Rather than abandoning classic menswear codes, Mattiussi subtly redefined them. A sharply cut jacket could sit beside an expansive trench coat or a sweeping duster without disrupting the harmony of the collection. The result felt less like a seasonal wardrobe and more like clothes accumulated over a lifetime of instinctive dressing.
It reflected the designer's own description of the collection as one created with "optimism, energy and a genuine sense of happiness," inspired by the people and memories that continue to define contemporary Paris.
Sport Meets Sophistication
The dialogue between tailoring and sportswear has become a familiar conversation across menswear, but AMI approached it with uncommon restraint.
Relaxed cargo trousers appeared beneath shimmering silk shirts, while nylon technical garments were woven naturally into the collection rather than standing apart from it. Crisp poplins, fluid silks and performance fabrics created subtle shifts in texture that mirrored the movement between city life and casual ease.
Colour played an equally important role. Soft monochromes in pearl grey, ivory and natural stone established a calm foundation before flashes of cobalt blue, ruby red and rich ochre punctuated the runway with moments of unexpected energy.
The effect was vibrant without ever becoming loud.
A Parisian State of Mind
Casting reinforced the collection's easy optimism. Anwar Hadid captured the carefree charm of a visitor discovering the city for the first time, pairing an "I Heart Paris" graphic T-shirt with relaxed athletic-striped trousers. Meanwhile, Amelia Gray embodied the opposite approach, wearing softly tailored monochrome separates finished with understated canvas skate shoes.
Together, they represented two versions of the same AMI customer: relaxed, self-assured and entirely unconcerned with dressing to impress.
That effortless quality has become one of the brand's greatest strengths.
Accessories Designed to Age Beautifully
The accessories continued Mattiussi's commitment to understated luxury.

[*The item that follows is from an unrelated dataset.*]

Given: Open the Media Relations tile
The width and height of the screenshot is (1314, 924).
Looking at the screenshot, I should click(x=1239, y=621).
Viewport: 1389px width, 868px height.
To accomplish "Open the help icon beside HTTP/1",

The Boyfriend Bag arrived in supple Nappa leather, deliberately constructed with an unstructured silhouette designed to soften and develop character over years of use. Rather than preserving perfection, it embraces wear as part of the design process.
The new Bingo Bag introduced one of the collection's cleverest design details. A polished sliding metal sphere allows the bag to transform effortlessly between shoulder and crossbody carry, combining functionality with a distinctive visual signature.
Footwear followed a similarly considered approach. Retro collegiate trainers returned alongside an updated Mirage running shoe, while injected-rubber slip-ons and trompe l'œil lace-ups balanced practicality with subtle experimentation.
Jewellery completed the collection with unmistakable Parisian references. Hearts, newspapers and traditional streetlamps appeared as delicate charms suspended from necklaces and stacked rings, offering playful reminders of the city that continues to inspire the house.
A Quiet Confidence
Fashion often rewards designers for making the loudest statement. Mattiussi continues to prove that the opposite can be just as compelling.
Rather than chasing trends or dramatic reinvention, AMI Paris Spring/Summer 2027 focused on refinement. Every construction choice—from deconstructed tailoring to softened leather accessories—served the same larger objective: creating clothes that feel authentic long after the runway lights fade.